“My #COVID19 test came back positive. I want to thank everyone for the outpouring of support. It means a lot to my family and me,” Daniel Goldman, who was counsel to the House Intelligence Committee, tweeted. “I am almost back to 100%. I’m lucky enough not to fall in the vulnerable category and, for me, it was just like the flu.”
Earlier Sunday, House Intelligence Chairman Rep. Adam Schiff announced that Goldman, who left his office as a staffer 10 days ago, had tested positive.
“Medical professionals believe that my former staff member likely contracted the virus after leaving the office, but we will still be taking additional precautions over the next few days,” Schiff, a California Democrat, said in a statement. “The former staffer is feeling better and no current staff have reported any flu-like symptoms at this time.”

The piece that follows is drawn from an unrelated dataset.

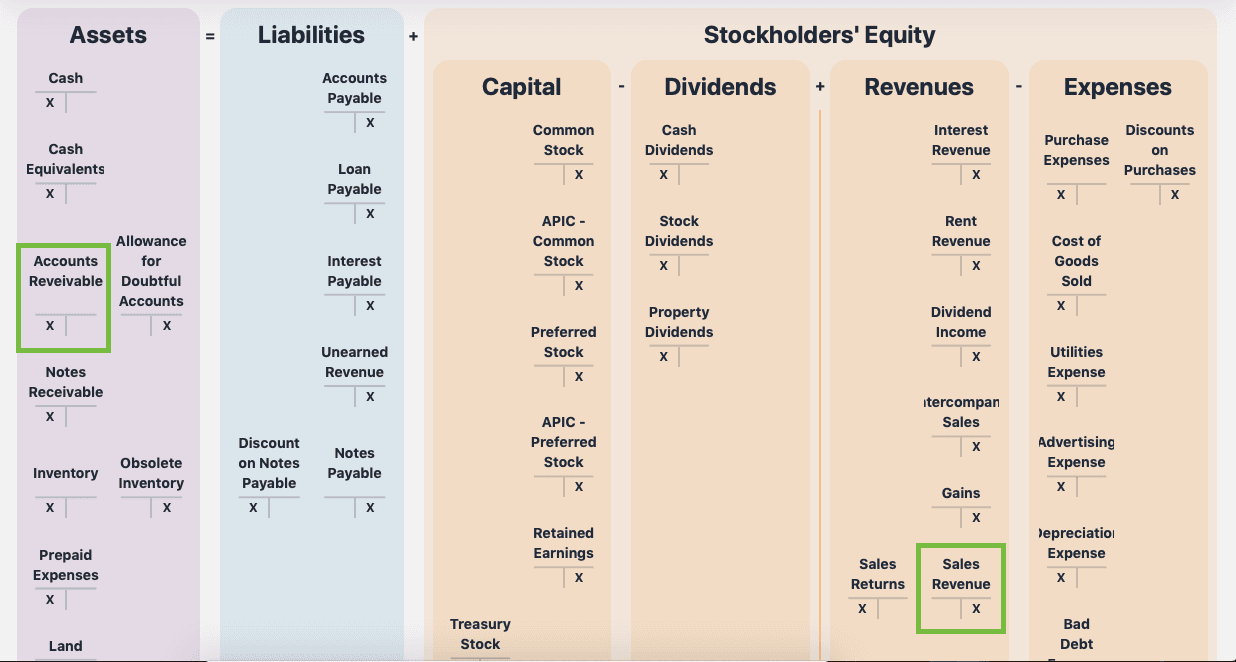This screenshot has height=662, width=1236.
Task: Select the Cash T-account
Action: 66,91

“Even prior to receiving this notification, we had postponed my district events and meetings, and requested that my staff telecommute from home for the foreseeable future out of an abundance of caution,” Schiff said. “Throughout this health crisis, I feel that the job of elected officials is to push out the best information possible, listen to the advice of public health professionals and scientists, and be cautious.”

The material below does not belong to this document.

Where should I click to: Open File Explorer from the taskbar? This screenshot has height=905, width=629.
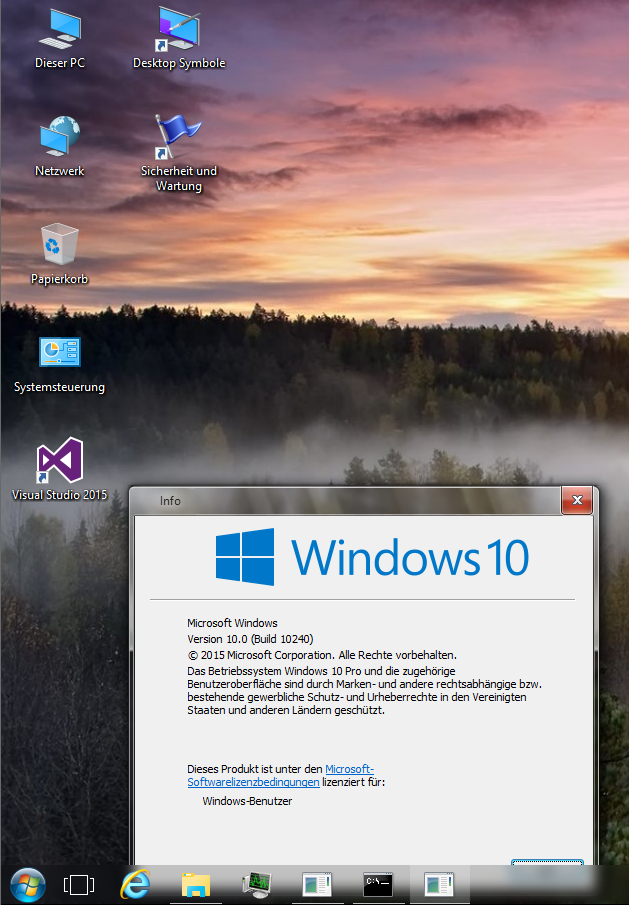[196, 884]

Goldman, who tweeted last week about his difficulty in trying to get tested for the virus, also criticized the Trump administration’s response to the outbreak.
“My difficulty in getting a test despite the exact symptoms and a neg flu test underscores how shockingly unprepared this administration is to deal with this pandemic,” he tweeted Sunday. “In fact, I was told that NYC hospitals STILL would not test my wife — with similar symptoms — unless admitted.”
Last week, Washington Sen. Maria Cantwell’s office announced a staffer tested positive for the virus. At least nine members of Congress have taken precautionary steps to isolate themselves after potentially coming into contact with someone who tested positive and some have closed their offices.